WORK INSTRUCTION. Character for character, give back every line below.
[AVAILABLE RECORDS Boundary: Start]
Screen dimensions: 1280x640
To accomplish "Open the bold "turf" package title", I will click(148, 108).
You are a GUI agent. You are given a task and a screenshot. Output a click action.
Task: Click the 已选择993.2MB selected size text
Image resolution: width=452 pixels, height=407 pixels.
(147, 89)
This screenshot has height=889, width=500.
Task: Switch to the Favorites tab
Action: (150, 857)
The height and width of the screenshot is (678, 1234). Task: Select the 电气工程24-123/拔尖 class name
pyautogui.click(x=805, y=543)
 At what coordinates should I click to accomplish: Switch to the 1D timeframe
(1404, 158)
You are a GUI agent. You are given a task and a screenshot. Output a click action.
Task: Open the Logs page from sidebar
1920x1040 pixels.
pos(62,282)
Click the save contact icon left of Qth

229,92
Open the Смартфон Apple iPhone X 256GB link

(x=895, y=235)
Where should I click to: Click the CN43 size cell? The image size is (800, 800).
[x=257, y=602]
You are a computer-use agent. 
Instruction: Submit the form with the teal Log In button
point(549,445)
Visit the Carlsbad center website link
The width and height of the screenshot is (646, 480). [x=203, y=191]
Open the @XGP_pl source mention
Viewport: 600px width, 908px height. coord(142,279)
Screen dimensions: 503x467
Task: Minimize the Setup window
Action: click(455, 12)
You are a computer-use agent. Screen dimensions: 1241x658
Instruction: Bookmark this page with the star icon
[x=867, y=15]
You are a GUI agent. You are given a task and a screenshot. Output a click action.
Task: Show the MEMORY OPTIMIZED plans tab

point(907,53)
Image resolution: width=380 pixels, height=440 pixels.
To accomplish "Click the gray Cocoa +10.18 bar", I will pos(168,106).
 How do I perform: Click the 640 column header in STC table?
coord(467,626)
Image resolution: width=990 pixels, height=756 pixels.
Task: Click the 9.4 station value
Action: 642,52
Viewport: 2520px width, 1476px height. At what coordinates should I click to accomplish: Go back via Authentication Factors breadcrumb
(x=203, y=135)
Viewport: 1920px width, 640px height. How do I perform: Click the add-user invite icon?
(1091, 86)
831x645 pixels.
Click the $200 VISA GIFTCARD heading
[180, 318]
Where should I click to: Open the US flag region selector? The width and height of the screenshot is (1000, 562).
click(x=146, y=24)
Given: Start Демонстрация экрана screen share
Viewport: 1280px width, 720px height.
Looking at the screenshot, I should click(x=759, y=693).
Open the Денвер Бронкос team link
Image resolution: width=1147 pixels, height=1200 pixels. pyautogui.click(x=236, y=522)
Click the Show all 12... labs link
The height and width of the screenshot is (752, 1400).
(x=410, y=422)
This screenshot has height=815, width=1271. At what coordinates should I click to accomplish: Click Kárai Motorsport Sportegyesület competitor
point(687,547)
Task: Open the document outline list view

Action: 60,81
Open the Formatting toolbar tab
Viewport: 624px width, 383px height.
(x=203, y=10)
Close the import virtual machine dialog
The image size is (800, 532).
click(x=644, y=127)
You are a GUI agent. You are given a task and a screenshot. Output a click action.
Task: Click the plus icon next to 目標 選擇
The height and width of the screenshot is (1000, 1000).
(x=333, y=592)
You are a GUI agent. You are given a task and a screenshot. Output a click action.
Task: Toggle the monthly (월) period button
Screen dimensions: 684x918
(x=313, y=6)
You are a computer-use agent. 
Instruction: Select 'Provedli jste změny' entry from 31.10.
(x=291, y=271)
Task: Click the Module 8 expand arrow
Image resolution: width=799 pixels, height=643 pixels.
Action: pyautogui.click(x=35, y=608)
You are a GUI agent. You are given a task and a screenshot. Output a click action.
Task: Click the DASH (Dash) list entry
[AVAILABLE RECORDS Boundary: End]
ANSWER SECTION.
Screen dimensions: 1280x640
To accomplish "Open the bold "turf" package title", I will click(148, 108).
You are a GUI agent. You are given a task and a screenshot. Output a click action.
Task: Click the 已选择993.2MB selected size text
Image resolution: width=452 pixels, height=407 pixels.
(147, 89)
This screenshot has height=889, width=500.
Task: Switch to the Favorites tab
Action: (150, 857)
The height and width of the screenshot is (678, 1234). Task: Select the 电气工程24-123/拔尖 class name
pyautogui.click(x=805, y=543)
 At what coordinates should I click to accomplish: Switch to the 1D timeframe
(1404, 158)
You are a GUI agent. You are given a task and a screenshot. Output a click action.
Task: Open the Logs page from sidebar
1920x1040 pixels.
pos(62,282)
Click the save contact icon left of Qth

229,92
Open the Смартфон Apple iPhone X 256GB link

(x=895, y=235)
Where should I click to: Click the CN43 size cell? The image size is (800, 800).
[x=257, y=602]
You are a computer-use agent. 
Instruction: Submit the form with the teal Log In button
point(549,445)
Visit the Carlsbad center website link
The width and height of the screenshot is (646, 480). [x=203, y=191]
Open the @XGP_pl source mention
Viewport: 600px width, 908px height. coord(142,279)
Screen dimensions: 503x467
Task: Minimize the Setup window
Action: click(455, 12)
You are a computer-use agent. Screen dimensions: 1241x658
Instruction: Bookmark this page with the star icon
[x=867, y=15]
You are a GUI agent. You are given a task and a screenshot. Output a click action.
Task: Show the MEMORY OPTIMIZED plans tab

point(907,53)
Image resolution: width=380 pixels, height=440 pixels.
To accomplish "Click the gray Cocoa +10.18 bar", I will pos(168,106).
 How do I perform: Click the 640 column header in STC table?
coord(467,626)
Image resolution: width=990 pixels, height=756 pixels.
Task: Click the 9.4 station value
Action: 642,52
Viewport: 2520px width, 1476px height. At what coordinates should I click to accomplish: Go back via Authentication Factors breadcrumb
(x=203, y=135)
Viewport: 1920px width, 640px height. How do I perform: Click the add-user invite icon?
(1091, 86)
831x645 pixels.
Click the $200 VISA GIFTCARD heading
[180, 318]
Where should I click to: Open the US flag region selector? The width and height of the screenshot is (1000, 562).
click(x=146, y=24)
Given: Start Демонстрация экрана screen share
Viewport: 1280px width, 720px height.
Looking at the screenshot, I should click(x=759, y=693).
Open the Денвер Бронкос team link
Image resolution: width=1147 pixels, height=1200 pixels. pyautogui.click(x=236, y=522)
Click the Show all 12... labs link
The height and width of the screenshot is (752, 1400).
(x=410, y=422)
This screenshot has height=815, width=1271. At what coordinates should I click to accomplish: Click Kárai Motorsport Sportegyesület competitor
point(687,547)
Task: Open the document outline list view

Action: 60,81
Open the Formatting toolbar tab
Viewport: 624px width, 383px height.
(x=203, y=10)
Close the import virtual machine dialog
The image size is (800, 532).
click(x=644, y=127)
You are a GUI agent. You are given a task and a screenshot. Output a click action.
Task: Click the plus icon next to 目標 選擇
The height and width of the screenshot is (1000, 1000).
(x=333, y=592)
You are a GUI agent. You are given a task and a screenshot. Output a click action.
Task: Toggle the monthly (월) period button
Screen dimensions: 684x918
(x=313, y=6)
You are a computer-use agent. 
Instruction: Select 'Provedli jste změny' entry from 31.10.
(x=291, y=271)
Task: Click the Module 8 expand arrow
Image resolution: width=799 pixels, height=643 pixels.
Action: pyautogui.click(x=35, y=608)
You are a GUI agent. You are given a task and a screenshot. Output a click action.
Task: Click the DASH (Dash) list entry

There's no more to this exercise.